The actual ET values of the irrigated fields in the study area varied from year to year in a way that was consistent with field reports and other independent data sets such as the seasonal maximum NDVI and output from an irrigation supply/demand water balance model. The 2003 seasonal actual ET of the study area was much higher than the rest of the studied years, and about 20 percent higher than the average of the 5 years. This was in agreement with published reports [
14] and news sources stating that 2003 precipitation appeared to have broken the sequence of preceding consecutive dry years in Afghanistan.
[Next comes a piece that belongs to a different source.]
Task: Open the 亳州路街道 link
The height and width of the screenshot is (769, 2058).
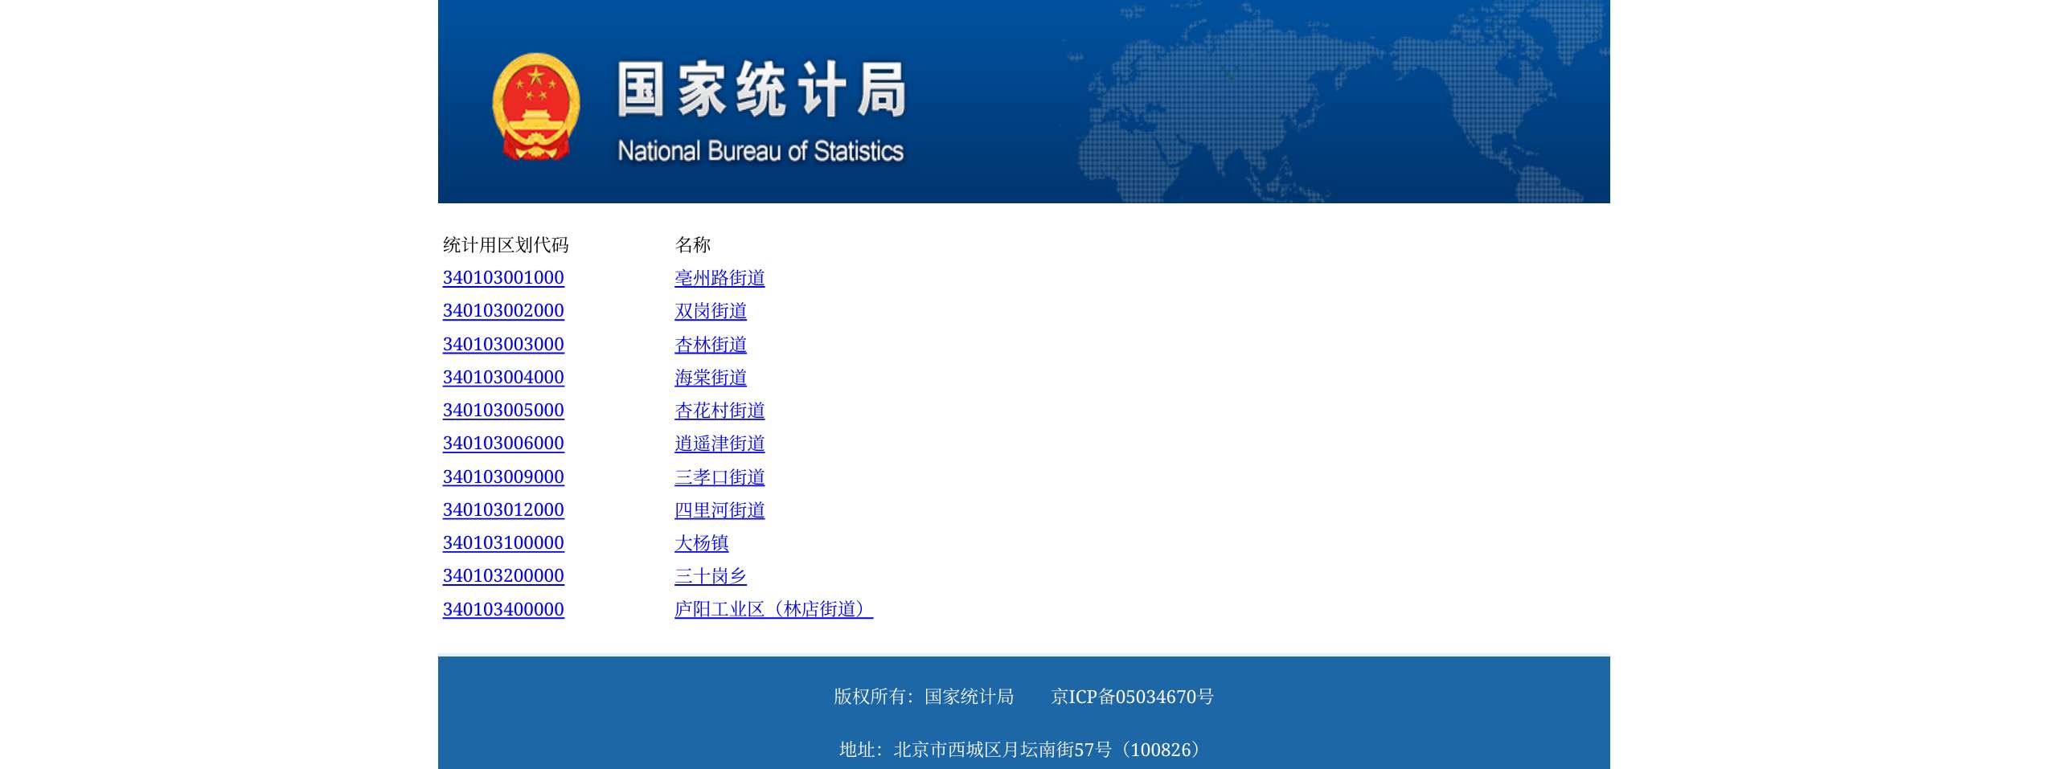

A close examination of the spatial distribution of the actual ET estimates during the six years revealed that the reduction in area of high actual ET values during less intense water use years was primarily in an area further from the main stream channels. Because this corresponds to a common practice in which water is generally used first by those upstream, the result reinforces the reliability of this approach and points to the potential application of this method for spatially estimating cropped area in irrigated fields. The method also captured probable water management scenarios where a unique year-to-year variability was identified in addition to water use difference between upstream and downstream areas. The existence of a variable temporal pattern between the hot and cold pixels during the crop season is also believed to be potentially useful in detecting time of start of season for crop monitoring activities. However, further examination of the relationship between time series of ETa and NDVI is needed.
Although the results obtained from the thermal-based ET fraction approach in SSEB are encouraging for applications in remote locations where field-based information is not readily available, it is recommended that the method needs to be further investigated and validated using more detailed surface energy balance methods and field data under different hydro-climatic conditions.